Reputation: 349
On my elasticsearch 1.4 I used to delete documents using the DeleteByQuery API like this :
curl -XDELETE http://my_elasticsearch:9200/_all/_query?q=some_field:some_value
This wasn't perfect (because of regular OutOfMemoryError) but this works enough for my needs (at this time).
But now I use the new elasticsearch 1.5 and in the documentation I have read that :
Deprecated in 1.5.0.
"Delete by Query will be removed in 2.0: it is problematic since it silently forces a refresh which can quickly cause OutOfMemoryError during concurrent indexing, and can also cause primary and replica to become inconsistent.
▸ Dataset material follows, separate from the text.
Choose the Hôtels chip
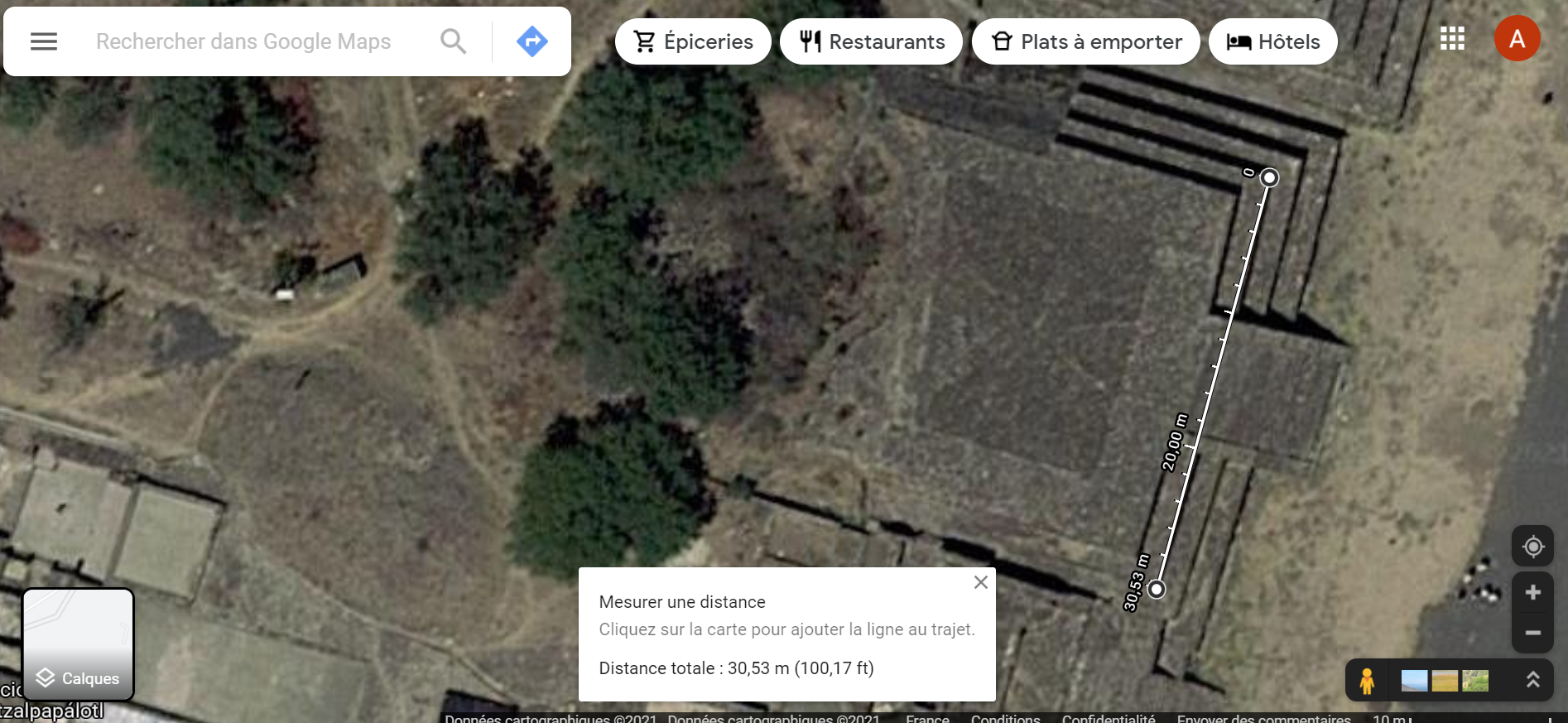The height and width of the screenshot is (723, 1568). click(x=1272, y=41)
Instead, use the scroll/scan API to find all matching ids and then issue a bulk request to delete them..
So I would like to do the same using scroll/scan API. But how to delete using this? I don't understand how. The documentation API and documentation Java API doesn't seems complete for me (missing example of deleting).
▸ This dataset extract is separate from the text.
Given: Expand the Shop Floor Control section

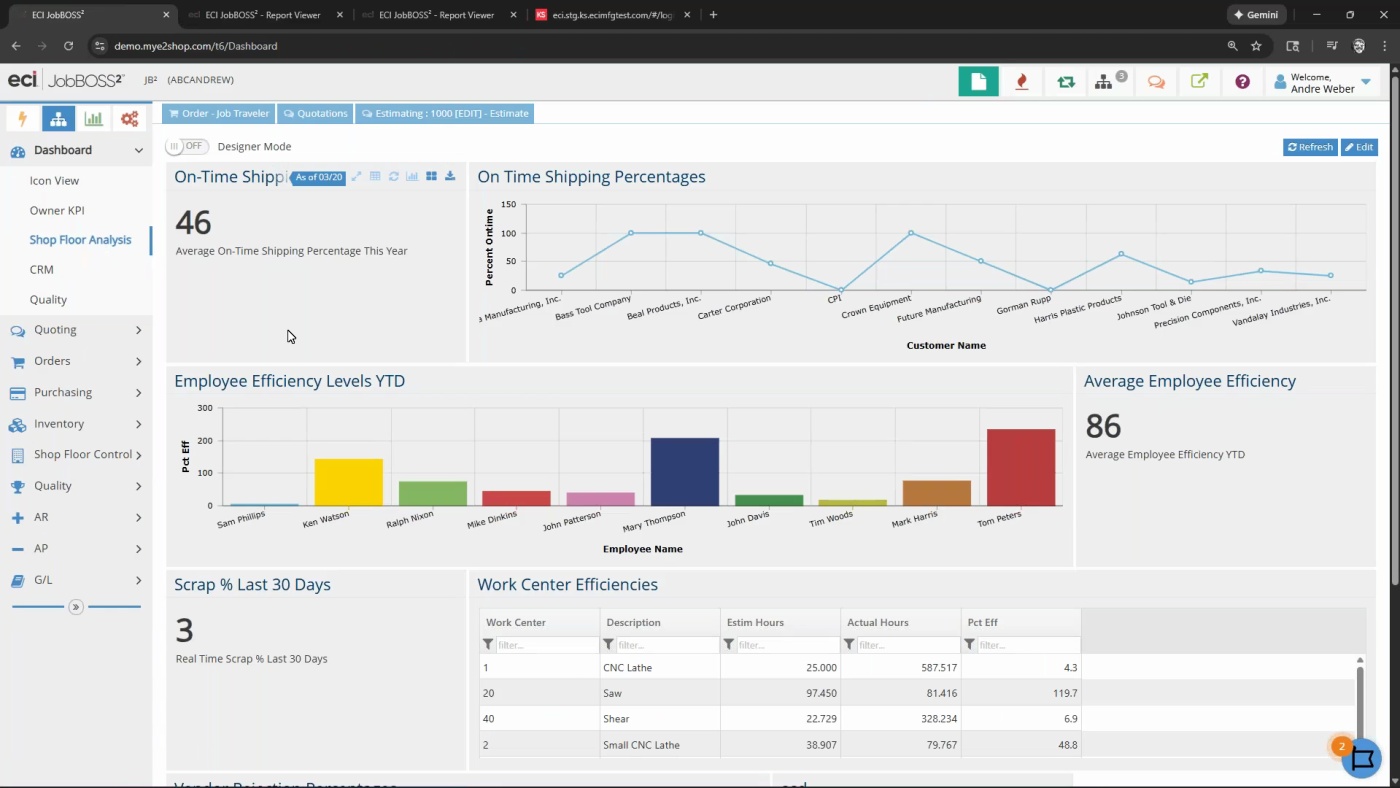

PS: I'm looking for understand with java or curl (no matter for me in final I need the both).
Upvotes: 1
Views: 652
Reputation: 10180
I ran into this issue as well and could not find a good code example. I'll show you what I came up with. I'm not sure if this is the best way to do it, so please feel free to comment about how this could be refined. Note that I set the size of the results for the query to Integer.MAX_VALUE so that the query will return all (or as many as possible) of the results that need to be deleted.
Repeat if necessary
private void deleteAllByQuery(final String index, final String type, final QueryBuilder query) {
SearchResponse response = elasticSearchClient.prepareSearch(index)
.setTypes(type)
.setQuery(query)
.setSize(Integer.MAX_VALUE)
.execute().actionGet();
SearchHit[] searchHits = response.getHits().getHits();
while (searchHits.length > 0) {
LOGGER.debug("Need to delete " + searchHits.length + " records");
// Create bulk request
final BulkRequestBuilder bulkRequest = elasticSearchClient.prepareBulk().setRefresh(true);
// Add search results to bulk request
for (final SearchHit searchHit : searchHits) {
final DeleteRequest deleteRequest = new DeleteRequest(index, type, searchHit.getId());
bulkRequest.add(deleteRequest);
}
// Run bulk request
final BulkResponse bulkResponse = bulkRequest.execute().actionGet();
if (bulkResponse.hasFailures()) {
LOGGER.error(bulkResponse.buildFailureMessage());
}
// After deleting, we should check for more records
response = elasticSearchClient.prepareSearch(index)
.setTypes(type)
.setQuery(query)
.setSize(Integer.MAX_VALUE)
.execute().actionGet();
searchHits = response.getHits().getHits();
}
}
Upvotes: 2